[PAGE TEXT]
A number of amendments were reviewed by the House Government Operations Committee and then reviewed on the House floor later in the day. These included attempts to reduce health care coverage to just during the legislative session, looking at creating an independent commission to oversee legislative compensation, study appropriate salaries instead of new salaries instead of setting them now, and shortening the legislative session to 12 week (typically around 19 now).
House Government Operations Committee
The Committee returned to S.39 on Wednesday morning to review proposed amendments to the bill. Representative Harrison was the first to testify regarding his amendment, which would treat Legislators as employees during the Legislative session, however when not in session they would not be treated as employees. In this way they would still be eligible but without a subsidy and would pay 100% of the premium.
Harrison added “health insurance is a very, very valuable benefit.” He doesn’t want that to go away, but the “cheaper” family plan is $20K and that “dwarfs” legislators’ current compensation. He thought that would be a “very hard sell with my constituents.”
Mrowicki noted that this issue was going to be taken up by the Working Group created in the bill, so he proposed that they find this amendment not favorable.

[TASKS TO CARRY OUT]
A. In the legislative committee text, what share of the health insurance premium would legislators pay when not in session under Representative Harrison's amendment?
B. Retype the part of the legislative committee text starting at "A number of" and ending at "around 19 now).".
Answer from the legislative committee text alone.

[INFORMATION PROVIDED]
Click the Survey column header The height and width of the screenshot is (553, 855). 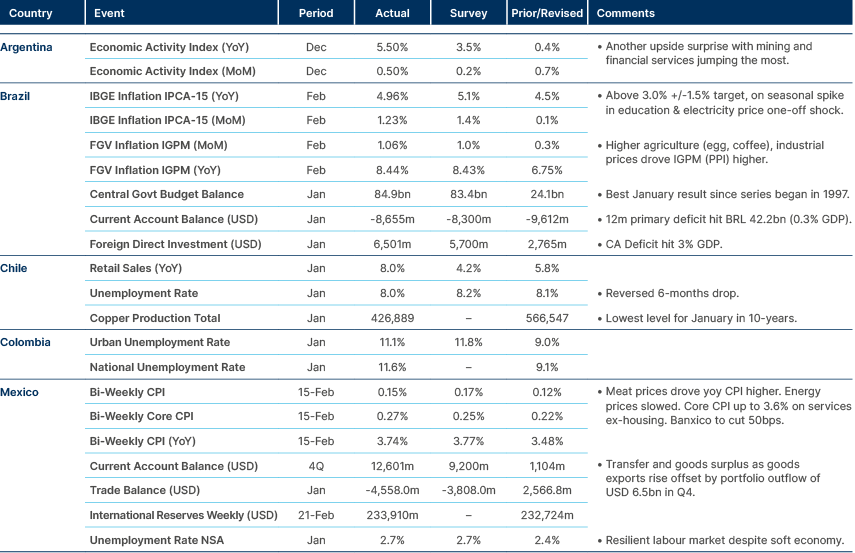click(x=469, y=14)
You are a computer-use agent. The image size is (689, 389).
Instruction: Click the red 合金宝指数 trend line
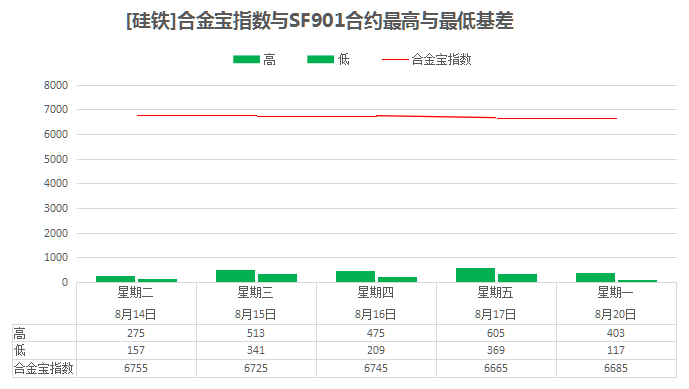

[FULL SOLUTIONS]
A. They would pay 100% of the premium.

B.
A number of amendments were reviewed by the House Government Operations Committee and then reviewed on the House floor later in the day. These included attempts to reduce health care coverage to just during the legislative session, looking at creating an independent commission to oversee legislative compensation, study appropriate salaries instead of new salaries instead of setting them now, and shortening the legislative session to 12 week (typically around 19 now).